**PROMPT:**
Copy out the entries from the line with "How do I perform: Close" to the line with "This screenshot has height=843, width=750.", inclusive, reproducing each line without any change.

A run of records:
= = = = = = =
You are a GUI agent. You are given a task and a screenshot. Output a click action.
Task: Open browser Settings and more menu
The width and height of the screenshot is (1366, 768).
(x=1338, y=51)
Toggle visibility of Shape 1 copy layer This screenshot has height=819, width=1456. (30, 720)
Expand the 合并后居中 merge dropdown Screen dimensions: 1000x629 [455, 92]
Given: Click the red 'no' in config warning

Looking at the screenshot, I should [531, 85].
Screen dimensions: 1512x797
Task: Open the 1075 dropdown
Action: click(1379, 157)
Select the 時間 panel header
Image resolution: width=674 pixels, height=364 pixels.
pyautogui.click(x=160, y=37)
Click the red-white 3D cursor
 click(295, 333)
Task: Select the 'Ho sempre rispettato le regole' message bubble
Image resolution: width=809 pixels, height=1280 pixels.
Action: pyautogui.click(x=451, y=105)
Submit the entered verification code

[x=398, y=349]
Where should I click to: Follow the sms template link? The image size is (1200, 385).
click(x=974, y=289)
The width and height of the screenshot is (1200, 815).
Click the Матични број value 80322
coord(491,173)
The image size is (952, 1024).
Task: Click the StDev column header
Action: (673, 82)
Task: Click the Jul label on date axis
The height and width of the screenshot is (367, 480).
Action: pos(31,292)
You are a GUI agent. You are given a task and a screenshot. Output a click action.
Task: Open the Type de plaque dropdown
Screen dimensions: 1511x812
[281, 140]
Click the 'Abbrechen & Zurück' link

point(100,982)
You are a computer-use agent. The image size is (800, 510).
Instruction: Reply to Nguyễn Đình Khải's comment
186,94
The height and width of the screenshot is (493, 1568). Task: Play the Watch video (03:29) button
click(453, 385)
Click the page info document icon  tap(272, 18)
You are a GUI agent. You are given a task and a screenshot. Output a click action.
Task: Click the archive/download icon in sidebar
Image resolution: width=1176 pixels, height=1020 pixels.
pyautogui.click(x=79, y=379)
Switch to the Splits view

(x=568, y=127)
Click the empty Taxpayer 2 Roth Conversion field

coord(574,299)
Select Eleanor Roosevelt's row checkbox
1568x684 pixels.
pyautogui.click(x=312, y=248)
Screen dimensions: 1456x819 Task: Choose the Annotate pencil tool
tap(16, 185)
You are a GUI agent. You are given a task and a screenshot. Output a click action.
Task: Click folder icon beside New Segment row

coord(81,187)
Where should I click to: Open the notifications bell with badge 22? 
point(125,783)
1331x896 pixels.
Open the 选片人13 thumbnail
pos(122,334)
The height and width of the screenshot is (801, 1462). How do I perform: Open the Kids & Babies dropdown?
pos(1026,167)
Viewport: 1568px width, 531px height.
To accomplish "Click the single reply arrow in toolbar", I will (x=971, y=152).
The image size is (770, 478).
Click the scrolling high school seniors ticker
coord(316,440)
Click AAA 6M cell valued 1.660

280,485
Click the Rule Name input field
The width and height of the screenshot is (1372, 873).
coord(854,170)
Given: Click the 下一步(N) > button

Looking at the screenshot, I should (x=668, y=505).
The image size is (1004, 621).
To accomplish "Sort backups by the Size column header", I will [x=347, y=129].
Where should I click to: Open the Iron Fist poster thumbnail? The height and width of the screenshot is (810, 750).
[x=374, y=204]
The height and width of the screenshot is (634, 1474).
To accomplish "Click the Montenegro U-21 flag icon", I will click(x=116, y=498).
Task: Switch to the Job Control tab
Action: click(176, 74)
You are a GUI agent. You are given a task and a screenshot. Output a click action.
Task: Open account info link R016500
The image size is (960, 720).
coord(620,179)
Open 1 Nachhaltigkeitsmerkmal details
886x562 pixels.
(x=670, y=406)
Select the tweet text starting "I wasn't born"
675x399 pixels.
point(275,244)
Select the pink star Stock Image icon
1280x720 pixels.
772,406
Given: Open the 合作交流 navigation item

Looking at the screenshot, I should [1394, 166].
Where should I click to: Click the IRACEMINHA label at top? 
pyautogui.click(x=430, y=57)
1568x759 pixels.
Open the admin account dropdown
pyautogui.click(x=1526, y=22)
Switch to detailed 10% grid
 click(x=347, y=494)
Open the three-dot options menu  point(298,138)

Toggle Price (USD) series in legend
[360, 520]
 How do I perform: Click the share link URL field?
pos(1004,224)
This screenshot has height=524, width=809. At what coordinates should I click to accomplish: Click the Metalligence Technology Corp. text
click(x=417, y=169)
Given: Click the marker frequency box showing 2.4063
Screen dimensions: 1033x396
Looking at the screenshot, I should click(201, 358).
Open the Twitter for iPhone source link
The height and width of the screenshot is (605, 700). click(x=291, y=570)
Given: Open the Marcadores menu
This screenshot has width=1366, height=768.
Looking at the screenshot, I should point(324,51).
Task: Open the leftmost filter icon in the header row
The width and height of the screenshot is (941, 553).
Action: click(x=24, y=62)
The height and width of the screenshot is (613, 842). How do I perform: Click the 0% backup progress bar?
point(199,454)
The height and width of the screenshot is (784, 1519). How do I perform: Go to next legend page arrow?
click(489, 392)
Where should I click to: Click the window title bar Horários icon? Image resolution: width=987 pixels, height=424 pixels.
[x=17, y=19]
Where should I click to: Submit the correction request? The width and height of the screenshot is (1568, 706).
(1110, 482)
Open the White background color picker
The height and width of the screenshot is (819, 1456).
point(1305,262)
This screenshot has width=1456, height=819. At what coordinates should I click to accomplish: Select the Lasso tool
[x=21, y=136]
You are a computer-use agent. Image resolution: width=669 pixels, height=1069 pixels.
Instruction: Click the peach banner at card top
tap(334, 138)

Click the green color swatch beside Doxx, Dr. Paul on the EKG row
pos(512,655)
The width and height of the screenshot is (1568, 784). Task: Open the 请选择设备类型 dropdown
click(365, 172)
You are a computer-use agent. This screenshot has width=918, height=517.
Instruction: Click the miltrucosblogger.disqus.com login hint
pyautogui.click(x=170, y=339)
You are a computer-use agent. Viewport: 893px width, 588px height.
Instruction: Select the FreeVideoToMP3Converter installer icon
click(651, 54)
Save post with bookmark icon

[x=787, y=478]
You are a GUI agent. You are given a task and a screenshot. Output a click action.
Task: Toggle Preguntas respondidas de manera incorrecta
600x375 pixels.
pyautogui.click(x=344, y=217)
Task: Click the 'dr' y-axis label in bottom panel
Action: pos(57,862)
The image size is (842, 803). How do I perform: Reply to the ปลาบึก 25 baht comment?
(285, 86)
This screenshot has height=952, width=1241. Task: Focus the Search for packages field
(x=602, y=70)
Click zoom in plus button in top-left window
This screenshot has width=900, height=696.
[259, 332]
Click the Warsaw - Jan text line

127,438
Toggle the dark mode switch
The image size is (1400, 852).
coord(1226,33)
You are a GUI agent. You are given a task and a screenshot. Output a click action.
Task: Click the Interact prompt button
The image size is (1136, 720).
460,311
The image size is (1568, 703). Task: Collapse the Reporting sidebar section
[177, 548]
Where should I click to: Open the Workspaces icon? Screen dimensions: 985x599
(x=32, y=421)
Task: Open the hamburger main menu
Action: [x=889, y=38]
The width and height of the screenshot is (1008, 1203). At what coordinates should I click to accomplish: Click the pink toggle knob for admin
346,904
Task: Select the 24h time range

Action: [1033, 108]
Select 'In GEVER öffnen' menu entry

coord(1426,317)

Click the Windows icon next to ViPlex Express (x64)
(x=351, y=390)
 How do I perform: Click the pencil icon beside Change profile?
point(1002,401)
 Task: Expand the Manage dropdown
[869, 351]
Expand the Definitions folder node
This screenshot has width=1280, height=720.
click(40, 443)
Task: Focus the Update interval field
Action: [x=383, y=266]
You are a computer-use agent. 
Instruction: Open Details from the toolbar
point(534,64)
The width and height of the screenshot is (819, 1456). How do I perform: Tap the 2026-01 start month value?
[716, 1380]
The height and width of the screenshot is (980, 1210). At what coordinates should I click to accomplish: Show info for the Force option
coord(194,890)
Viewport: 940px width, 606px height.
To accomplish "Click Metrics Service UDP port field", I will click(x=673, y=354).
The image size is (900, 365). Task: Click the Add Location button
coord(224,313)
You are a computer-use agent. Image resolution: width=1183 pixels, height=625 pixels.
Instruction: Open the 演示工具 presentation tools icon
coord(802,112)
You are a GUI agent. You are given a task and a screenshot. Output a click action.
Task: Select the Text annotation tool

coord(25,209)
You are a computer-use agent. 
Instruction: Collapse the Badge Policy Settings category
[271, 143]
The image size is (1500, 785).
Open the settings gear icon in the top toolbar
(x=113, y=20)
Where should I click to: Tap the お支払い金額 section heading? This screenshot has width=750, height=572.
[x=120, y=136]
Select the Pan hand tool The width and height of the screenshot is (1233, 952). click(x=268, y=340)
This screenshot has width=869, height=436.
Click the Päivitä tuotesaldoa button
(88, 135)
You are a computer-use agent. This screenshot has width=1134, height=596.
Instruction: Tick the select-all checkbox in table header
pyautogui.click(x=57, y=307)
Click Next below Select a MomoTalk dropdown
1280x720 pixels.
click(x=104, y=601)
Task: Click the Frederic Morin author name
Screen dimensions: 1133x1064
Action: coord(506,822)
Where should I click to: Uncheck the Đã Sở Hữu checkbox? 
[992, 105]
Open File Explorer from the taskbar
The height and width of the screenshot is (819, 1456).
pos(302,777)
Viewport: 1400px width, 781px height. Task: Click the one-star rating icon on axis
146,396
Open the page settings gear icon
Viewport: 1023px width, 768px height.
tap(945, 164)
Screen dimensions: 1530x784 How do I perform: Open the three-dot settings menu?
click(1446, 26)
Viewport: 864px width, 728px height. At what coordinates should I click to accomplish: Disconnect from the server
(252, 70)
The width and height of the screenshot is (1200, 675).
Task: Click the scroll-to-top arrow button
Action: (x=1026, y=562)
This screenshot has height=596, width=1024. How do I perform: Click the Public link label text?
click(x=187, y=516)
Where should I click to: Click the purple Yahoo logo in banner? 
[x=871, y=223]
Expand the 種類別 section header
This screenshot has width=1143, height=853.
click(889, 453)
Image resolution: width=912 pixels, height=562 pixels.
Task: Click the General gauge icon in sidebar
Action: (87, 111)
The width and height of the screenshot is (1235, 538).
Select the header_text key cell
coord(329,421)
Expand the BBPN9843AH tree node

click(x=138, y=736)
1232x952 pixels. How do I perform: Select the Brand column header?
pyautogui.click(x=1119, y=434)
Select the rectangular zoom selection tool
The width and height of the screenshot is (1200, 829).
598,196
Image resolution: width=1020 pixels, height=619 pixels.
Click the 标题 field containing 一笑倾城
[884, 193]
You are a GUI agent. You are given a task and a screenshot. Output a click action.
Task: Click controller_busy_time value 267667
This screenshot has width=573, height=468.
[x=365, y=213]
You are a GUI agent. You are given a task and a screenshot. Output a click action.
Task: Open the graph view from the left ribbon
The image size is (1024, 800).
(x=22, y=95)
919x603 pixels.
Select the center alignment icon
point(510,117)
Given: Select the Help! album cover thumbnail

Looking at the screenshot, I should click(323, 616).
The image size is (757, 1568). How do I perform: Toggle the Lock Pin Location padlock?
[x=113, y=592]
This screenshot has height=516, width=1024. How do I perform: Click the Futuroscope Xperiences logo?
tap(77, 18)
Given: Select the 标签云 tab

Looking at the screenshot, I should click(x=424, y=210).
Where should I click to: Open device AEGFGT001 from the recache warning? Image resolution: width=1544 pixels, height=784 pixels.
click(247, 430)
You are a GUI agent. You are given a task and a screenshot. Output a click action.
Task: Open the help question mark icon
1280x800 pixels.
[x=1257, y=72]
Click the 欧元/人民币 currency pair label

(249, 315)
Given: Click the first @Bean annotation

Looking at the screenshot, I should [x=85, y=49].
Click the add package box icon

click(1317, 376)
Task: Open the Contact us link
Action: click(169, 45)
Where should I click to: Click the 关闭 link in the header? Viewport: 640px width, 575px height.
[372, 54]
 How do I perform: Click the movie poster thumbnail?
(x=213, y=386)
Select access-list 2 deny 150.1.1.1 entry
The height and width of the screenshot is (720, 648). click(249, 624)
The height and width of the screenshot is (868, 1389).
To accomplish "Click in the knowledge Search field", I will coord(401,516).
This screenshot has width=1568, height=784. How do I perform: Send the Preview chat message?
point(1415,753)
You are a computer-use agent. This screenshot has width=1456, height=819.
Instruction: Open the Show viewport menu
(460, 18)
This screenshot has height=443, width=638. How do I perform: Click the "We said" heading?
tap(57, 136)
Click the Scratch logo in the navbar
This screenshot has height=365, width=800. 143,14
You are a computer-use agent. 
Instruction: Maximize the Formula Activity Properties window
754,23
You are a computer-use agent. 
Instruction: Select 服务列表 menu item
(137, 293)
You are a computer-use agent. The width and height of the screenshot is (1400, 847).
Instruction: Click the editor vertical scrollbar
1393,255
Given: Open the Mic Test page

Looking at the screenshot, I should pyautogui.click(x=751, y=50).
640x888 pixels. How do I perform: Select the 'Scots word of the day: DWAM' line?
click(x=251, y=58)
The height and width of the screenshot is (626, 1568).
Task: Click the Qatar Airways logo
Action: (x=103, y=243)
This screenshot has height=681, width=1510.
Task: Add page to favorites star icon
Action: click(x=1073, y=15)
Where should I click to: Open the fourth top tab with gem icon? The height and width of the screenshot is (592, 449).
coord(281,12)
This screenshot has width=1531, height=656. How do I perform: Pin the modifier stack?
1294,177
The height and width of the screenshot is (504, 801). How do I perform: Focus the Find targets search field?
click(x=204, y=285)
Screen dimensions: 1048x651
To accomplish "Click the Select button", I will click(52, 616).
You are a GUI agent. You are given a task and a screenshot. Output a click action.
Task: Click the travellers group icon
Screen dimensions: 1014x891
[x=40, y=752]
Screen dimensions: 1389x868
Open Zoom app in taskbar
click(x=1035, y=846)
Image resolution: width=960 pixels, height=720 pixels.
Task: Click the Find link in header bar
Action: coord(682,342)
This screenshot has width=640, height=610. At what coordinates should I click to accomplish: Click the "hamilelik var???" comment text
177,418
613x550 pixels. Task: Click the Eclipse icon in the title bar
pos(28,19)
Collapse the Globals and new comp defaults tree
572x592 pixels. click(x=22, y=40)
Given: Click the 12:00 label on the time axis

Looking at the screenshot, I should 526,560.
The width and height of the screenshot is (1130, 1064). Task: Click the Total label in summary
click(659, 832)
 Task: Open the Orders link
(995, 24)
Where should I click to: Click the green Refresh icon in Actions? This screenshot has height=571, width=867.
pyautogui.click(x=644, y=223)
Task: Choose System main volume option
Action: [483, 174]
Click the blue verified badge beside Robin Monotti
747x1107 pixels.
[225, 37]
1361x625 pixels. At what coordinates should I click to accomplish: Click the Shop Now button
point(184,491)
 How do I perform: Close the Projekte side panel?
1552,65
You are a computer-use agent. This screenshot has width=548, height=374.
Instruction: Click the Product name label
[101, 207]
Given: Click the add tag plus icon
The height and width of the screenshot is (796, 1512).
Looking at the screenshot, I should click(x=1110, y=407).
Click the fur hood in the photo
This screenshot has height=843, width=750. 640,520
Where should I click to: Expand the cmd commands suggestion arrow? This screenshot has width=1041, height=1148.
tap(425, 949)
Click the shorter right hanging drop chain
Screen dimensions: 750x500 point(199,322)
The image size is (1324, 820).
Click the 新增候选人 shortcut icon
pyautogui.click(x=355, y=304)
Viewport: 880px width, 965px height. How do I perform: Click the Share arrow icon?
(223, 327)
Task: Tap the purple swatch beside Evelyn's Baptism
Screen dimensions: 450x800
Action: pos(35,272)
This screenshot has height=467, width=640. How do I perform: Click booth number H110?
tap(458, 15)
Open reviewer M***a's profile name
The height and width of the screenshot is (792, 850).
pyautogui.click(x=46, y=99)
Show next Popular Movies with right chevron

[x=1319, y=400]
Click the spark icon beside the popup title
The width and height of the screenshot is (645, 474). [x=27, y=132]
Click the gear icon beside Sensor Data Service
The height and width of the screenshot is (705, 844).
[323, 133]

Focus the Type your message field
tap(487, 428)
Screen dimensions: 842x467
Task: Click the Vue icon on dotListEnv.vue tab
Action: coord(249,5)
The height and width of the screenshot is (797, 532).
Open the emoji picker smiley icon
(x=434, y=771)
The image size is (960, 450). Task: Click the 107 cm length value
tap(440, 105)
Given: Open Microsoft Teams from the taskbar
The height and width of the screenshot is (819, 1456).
= = = = = = =
**RESULT OF THIS EXERCISE:**
 How do I perform: Close the Projekte side panel?
1552,65
You are a computer-use agent. This screenshot has width=548, height=374.
Instruction: Click the Product name label
[101, 207]
Given: Click the add tag plus icon
The height and width of the screenshot is (796, 1512).
Looking at the screenshot, I should click(x=1110, y=407).
Click the fur hood in the photo
This screenshot has height=843, width=750. 640,520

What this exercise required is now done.